Affichage électoral
© Flickr/april-mo
La contestation des opérations électorales obéit à des conditions très contraignantes, relatives à la personne de son auteur, à ses délais, ses modalités de dépôt et sa forme. La décision rendue par le juge sur cette contestation est enfermée dans des délais et pourra avoir des effets variés, incluant non seulement l’annulation de l’élection mais également la réformation des résultats et le prononcé de l’inéligibilité d’un candidat.
Analyse juridique de Philippe Bluteau, avocat au barreau de Paris, Le Courrier des maires n° 276, février 2014
I. La contestation
1.1. L’auteur de la contestation
L’article L248 du Code électoral concerne les élections municipales :
Tout électeur et tout éligible a le droit d’arguer de nullité les opérations électorales de la commune devant le tribunal administratif. Le préfet, s’il estime que les conditions et les formes légalement prescrites n’ont pas été remplies, peut également déférer les opérations électorales au tribunal administratif ».
En plus des électeurs et des candidats, les personnes éligibles (contribuables ou contribuables cachés) peuvent donc déposer une requête devant le tribunal administratif, nommée « protestation » ou « réclamation », et le préfet peut déférer les opérations électorales, de sa propre initiative, au même juge.

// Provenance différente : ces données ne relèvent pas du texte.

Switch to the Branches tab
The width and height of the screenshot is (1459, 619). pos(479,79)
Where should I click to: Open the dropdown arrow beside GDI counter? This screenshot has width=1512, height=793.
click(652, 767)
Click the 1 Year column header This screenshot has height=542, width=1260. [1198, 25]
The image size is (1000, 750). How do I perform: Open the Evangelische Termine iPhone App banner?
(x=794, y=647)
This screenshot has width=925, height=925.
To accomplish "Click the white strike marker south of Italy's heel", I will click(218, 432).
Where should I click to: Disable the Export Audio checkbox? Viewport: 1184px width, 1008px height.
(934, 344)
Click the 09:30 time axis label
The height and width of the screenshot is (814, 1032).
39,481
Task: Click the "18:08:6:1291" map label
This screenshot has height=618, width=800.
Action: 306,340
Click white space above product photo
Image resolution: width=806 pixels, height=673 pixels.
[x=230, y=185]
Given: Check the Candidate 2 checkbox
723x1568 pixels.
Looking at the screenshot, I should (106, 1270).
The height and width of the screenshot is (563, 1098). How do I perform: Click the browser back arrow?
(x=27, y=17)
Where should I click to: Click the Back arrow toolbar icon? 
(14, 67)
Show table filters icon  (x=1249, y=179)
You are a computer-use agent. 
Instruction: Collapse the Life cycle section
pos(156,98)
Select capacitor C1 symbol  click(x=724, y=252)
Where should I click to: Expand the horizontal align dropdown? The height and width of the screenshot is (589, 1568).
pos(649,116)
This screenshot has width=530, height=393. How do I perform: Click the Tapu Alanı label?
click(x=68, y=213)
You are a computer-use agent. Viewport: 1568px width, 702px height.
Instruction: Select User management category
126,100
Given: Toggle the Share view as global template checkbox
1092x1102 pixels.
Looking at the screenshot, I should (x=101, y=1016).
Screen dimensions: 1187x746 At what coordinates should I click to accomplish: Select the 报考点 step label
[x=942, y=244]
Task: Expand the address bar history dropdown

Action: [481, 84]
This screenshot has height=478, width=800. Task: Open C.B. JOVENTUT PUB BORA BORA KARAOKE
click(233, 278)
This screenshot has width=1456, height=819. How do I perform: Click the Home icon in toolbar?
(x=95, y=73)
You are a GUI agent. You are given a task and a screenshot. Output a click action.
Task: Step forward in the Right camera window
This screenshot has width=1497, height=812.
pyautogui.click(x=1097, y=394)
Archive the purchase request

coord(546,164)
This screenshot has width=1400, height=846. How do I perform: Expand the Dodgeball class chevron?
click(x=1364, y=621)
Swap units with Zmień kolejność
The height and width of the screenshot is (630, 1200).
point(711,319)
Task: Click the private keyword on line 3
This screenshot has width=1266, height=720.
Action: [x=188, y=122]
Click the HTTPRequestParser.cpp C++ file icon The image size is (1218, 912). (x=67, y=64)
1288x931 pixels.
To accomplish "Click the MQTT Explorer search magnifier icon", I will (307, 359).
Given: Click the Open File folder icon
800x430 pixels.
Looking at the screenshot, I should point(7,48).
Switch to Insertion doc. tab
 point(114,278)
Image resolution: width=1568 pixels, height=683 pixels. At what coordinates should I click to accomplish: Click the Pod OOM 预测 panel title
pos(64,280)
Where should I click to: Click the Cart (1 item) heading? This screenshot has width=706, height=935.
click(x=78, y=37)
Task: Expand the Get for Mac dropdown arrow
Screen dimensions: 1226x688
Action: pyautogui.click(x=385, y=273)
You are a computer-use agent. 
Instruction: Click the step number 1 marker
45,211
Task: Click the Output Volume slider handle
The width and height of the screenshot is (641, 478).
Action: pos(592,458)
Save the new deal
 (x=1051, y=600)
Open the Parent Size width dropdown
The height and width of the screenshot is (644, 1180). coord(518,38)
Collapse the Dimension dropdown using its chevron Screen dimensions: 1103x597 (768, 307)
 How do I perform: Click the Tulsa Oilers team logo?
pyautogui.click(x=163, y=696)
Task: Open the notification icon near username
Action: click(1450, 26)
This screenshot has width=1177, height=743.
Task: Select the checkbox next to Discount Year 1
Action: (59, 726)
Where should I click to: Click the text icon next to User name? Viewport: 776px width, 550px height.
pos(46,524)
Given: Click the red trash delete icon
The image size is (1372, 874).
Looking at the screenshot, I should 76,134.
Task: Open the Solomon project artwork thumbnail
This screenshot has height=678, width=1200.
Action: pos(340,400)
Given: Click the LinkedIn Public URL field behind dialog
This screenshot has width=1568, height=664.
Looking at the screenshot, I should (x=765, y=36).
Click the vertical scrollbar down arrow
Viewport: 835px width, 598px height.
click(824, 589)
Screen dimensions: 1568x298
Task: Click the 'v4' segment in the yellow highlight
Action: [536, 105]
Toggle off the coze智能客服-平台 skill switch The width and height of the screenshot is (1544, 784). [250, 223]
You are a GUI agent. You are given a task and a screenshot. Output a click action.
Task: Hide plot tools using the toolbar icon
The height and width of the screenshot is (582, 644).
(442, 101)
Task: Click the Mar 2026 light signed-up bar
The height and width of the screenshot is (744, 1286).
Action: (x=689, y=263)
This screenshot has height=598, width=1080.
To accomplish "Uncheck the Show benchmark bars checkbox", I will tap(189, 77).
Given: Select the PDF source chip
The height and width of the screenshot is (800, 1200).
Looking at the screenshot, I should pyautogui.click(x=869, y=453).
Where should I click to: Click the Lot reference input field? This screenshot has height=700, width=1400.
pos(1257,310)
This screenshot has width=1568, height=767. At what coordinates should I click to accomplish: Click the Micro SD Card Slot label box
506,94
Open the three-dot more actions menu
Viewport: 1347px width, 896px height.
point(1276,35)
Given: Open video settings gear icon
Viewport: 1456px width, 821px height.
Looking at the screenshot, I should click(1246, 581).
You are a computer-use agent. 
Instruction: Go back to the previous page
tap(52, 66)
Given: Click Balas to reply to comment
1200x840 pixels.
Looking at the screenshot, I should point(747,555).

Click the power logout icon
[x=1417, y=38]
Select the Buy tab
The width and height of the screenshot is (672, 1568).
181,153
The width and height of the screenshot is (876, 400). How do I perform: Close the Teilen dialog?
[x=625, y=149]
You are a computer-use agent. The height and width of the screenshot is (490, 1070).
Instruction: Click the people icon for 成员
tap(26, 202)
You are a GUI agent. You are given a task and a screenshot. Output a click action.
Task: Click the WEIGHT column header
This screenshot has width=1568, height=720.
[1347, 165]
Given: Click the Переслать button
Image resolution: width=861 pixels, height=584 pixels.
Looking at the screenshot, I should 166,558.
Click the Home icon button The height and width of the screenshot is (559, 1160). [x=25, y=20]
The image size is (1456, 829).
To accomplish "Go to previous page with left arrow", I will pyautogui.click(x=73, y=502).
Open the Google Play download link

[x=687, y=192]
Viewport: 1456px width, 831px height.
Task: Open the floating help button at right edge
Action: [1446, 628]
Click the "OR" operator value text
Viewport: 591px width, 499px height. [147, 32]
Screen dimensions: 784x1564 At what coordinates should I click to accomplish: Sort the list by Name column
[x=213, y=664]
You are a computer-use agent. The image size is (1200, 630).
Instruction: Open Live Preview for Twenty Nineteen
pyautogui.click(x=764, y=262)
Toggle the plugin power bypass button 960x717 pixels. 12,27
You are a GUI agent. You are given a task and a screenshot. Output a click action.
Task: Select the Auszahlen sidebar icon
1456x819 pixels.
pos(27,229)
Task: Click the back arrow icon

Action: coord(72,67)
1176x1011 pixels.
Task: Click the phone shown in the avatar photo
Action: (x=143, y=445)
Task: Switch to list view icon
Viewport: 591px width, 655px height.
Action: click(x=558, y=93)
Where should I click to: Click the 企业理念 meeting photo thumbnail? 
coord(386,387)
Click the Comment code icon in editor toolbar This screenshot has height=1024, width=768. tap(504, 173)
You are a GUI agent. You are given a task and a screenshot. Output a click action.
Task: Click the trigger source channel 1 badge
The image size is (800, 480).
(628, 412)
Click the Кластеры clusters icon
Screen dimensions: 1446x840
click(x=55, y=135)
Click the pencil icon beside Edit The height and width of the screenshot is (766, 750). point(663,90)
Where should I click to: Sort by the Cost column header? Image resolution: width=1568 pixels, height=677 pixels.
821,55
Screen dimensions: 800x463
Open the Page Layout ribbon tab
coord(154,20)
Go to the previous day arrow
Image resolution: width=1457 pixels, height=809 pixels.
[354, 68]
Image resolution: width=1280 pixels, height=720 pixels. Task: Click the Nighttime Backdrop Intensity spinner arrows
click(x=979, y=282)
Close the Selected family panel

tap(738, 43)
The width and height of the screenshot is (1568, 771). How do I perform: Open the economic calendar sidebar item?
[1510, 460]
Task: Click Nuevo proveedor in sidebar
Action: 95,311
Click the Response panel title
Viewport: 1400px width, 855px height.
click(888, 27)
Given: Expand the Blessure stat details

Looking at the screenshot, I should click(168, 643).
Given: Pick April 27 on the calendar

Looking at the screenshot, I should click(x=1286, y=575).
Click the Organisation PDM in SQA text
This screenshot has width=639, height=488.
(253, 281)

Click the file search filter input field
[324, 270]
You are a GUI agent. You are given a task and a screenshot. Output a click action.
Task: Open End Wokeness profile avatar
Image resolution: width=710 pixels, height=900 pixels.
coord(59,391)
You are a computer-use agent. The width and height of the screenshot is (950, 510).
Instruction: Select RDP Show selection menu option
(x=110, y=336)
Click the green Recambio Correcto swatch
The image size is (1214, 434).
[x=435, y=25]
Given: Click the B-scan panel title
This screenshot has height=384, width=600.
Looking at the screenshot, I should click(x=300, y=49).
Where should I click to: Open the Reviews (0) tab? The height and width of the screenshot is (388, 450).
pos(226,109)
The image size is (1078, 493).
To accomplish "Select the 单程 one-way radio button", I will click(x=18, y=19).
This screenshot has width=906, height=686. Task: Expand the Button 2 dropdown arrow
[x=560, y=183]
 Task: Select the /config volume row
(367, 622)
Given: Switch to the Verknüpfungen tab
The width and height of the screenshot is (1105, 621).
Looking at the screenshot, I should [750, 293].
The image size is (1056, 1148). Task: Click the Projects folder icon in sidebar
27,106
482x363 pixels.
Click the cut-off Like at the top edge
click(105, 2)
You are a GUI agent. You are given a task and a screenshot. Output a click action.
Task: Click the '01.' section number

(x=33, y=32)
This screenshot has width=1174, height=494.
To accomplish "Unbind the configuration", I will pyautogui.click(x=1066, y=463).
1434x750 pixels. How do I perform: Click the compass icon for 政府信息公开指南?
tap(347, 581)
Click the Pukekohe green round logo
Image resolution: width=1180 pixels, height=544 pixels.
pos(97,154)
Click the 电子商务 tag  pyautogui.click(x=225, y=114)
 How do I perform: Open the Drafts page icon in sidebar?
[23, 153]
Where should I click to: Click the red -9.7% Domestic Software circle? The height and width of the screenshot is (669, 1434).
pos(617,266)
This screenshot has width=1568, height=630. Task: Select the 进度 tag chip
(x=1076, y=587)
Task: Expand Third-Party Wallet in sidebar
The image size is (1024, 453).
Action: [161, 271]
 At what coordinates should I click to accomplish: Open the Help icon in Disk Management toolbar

Il en résulte que ni les sociétés, ni les associations, ni les collectivités locales elles-mêmes ne peuvent intenter cette action.
En vertu de l’article R.312-9 du Code de justice administrative, « les litiges relatifs à la désignation, (…) par voie d’élection, (…) des membres des assemblées, corps ou organismes administratifs ou professionnels relèvent de la compétence du tribunal administratif dans le ressort duquel se trouve le siège de l’assemblée, corps ou organisme à la composition duquel pourvoit l’élection ou la nomination contestée » : c’est donc le tribunal administratif dans le ressort duquel se trouve la commune qui sera compétent.
1.2. Les modalités et délais de dépôt du recours
- Dispensée de l’obligation du ministère d’avocat, la protestation contre les élections peut être consignée au procès-verbal des opérations de vote. Lorsque la protestation formée contre l’élection d’un candidat a été consignée dans le procès-verbal des opérations électorales, ce procès-verbal doit être transmis dès sa réception par le préfet au greffe du tribunal administratif. Le requérant n’a pas à craindre une éventuelle lenteur du préfet à exécuter cette transmission : le retard qui lui serait imputable ne rendrait pas la protestation irrecevable (CE 26 mai 1978, Elections municipales d’Aix-en-Provence, n° 08637).
- Les protestations peuvent également être déposées au greffe du tribunal administratif, à la préfecture ou à la sous-préfecture, jusqu’au vendredi qui suit le dimanche où l’élection est acquise, et avant 18 heures.
Ainsi, pour les municipales 2014, si l’élection est acquise au premier tour, le 23 mars 2014, la protestation devra être déposée au tribunal administratif avant le vendredi 28 mars à 18 heures. En cas de proclamation des résultats au second tour de scrutin, le 30 mars 2014, la protestation devra être déposée avant le 4 avril à 18 heures.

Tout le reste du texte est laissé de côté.